Fossils of a long-necked, long-tailed plant-eating dinosaur found in Africa suggest the animal was more primitive than similar creatures that lived in North America at about the same time, researchers report.
The fossils, discovered in a rock formation in Niger, are of a primitive 20-ton animal that was more than 70 feet long.
A team led by Paul Sereno of the University of Chicago excavated tons of bone and rock and then spent two years cleaning and assembling the specimen. A report on the find appears Friday in the journal Science and an assemblage of the fossils is on display at the National Geographic Society headquarters.
The previously unknown dinosaur has been named Jobaria tiguidensis. Researchers believe it lived about 135 million years ago at a time when the Sahara Desert was a lush forest with broad rivers.
Jobaria resembles the Apatosaurus, a sauropod that roamed North America around the same time. But Jobaria has a primitive, simple bone structure, suggesting that the animal represents a less evolved form of sauropod.

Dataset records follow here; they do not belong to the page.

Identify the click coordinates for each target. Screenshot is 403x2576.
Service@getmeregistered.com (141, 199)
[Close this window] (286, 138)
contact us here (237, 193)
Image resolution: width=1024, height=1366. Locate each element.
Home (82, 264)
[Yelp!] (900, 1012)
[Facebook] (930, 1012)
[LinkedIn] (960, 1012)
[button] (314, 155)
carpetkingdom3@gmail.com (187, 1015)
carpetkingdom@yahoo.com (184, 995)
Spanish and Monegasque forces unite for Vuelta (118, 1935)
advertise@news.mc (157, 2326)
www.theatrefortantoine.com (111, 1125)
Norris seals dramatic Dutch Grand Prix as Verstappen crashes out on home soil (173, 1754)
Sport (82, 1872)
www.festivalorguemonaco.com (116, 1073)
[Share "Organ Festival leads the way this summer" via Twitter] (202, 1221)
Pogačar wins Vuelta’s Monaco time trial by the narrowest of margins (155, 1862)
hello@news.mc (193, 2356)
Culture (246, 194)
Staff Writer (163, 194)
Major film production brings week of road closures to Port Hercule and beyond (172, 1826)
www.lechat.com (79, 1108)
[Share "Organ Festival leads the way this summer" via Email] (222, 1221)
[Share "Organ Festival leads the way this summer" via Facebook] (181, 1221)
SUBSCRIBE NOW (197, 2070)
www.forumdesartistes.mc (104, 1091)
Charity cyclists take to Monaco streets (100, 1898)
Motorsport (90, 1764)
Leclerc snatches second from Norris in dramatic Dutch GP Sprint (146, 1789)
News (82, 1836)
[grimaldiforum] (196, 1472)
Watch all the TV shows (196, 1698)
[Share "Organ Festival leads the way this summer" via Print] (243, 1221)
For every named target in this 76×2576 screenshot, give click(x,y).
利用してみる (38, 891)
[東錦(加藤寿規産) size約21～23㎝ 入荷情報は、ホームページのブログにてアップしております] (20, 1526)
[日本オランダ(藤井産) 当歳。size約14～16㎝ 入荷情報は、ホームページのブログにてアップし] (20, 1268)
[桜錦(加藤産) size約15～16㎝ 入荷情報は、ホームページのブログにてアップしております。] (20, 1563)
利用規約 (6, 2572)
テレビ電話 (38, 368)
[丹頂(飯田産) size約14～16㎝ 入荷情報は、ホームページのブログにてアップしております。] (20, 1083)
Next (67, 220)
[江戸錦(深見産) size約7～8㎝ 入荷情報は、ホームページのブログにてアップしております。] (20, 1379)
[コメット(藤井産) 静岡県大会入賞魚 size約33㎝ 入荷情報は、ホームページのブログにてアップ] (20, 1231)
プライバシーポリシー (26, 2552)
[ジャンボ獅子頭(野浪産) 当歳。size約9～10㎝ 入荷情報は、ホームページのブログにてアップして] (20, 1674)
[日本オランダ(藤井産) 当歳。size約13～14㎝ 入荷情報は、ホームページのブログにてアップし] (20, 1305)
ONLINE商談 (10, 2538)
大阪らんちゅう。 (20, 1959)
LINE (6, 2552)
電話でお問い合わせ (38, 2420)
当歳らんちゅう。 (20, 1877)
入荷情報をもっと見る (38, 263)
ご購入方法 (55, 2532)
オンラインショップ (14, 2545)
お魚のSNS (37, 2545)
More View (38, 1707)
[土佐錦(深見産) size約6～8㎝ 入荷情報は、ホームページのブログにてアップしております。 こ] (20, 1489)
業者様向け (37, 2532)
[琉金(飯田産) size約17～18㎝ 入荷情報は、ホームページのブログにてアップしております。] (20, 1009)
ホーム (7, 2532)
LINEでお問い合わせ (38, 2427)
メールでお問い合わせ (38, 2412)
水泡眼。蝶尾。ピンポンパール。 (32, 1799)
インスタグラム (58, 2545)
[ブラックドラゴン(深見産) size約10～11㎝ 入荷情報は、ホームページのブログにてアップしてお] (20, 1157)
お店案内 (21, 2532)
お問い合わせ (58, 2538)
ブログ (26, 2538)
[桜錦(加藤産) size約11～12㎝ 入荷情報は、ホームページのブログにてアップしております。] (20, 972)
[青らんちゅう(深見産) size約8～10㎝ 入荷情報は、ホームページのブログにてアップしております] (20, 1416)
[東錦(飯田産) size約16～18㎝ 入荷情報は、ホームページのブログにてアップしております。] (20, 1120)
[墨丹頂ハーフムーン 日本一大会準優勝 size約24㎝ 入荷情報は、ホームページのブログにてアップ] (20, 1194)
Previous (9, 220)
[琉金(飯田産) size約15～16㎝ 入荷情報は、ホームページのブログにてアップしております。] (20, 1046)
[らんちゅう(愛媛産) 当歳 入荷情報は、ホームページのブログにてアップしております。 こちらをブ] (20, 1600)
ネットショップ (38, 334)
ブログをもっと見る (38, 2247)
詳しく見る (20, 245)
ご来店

"It is kind of like a relic," said David Varricchio of Montana State University. "It looks like it should have existed 40 million years before it did."
Varricchio is one of 11 co-authors of the dinosaur study.
Jeff Wilson of the University of Michigan, another co-author, said Jobaria was "a real survivor" that seemed to have evolved at a slower pace.
"Some dinosaurs change a lot in a short amount of time, whereas others, like Jobaria, change very little over millions of years," Wilson said in a statement.
The fact that Jobaria's feet are set close together under its body suggests that it could move gracefully, considering its size, Sereno said in a statement.
"Its proportions were elephant-like and its bones could have supported its body mass when rearing during feeding or in courtship contests," said Sereno.
The rock formation in Niger held fossils of several adults and juveniles. The researchers said this suggests that the Jobaria lived in herds of mixed ages. The whole group was apparently buried together by a flash flood.
One of the juvenile dinos carried tooth marks on a rib, suggesting that it had been attacked by a meat-eater. Earlier, Sereno's team excavated the fossils of a 27-foot-long predator called Afrovenator from the same general area.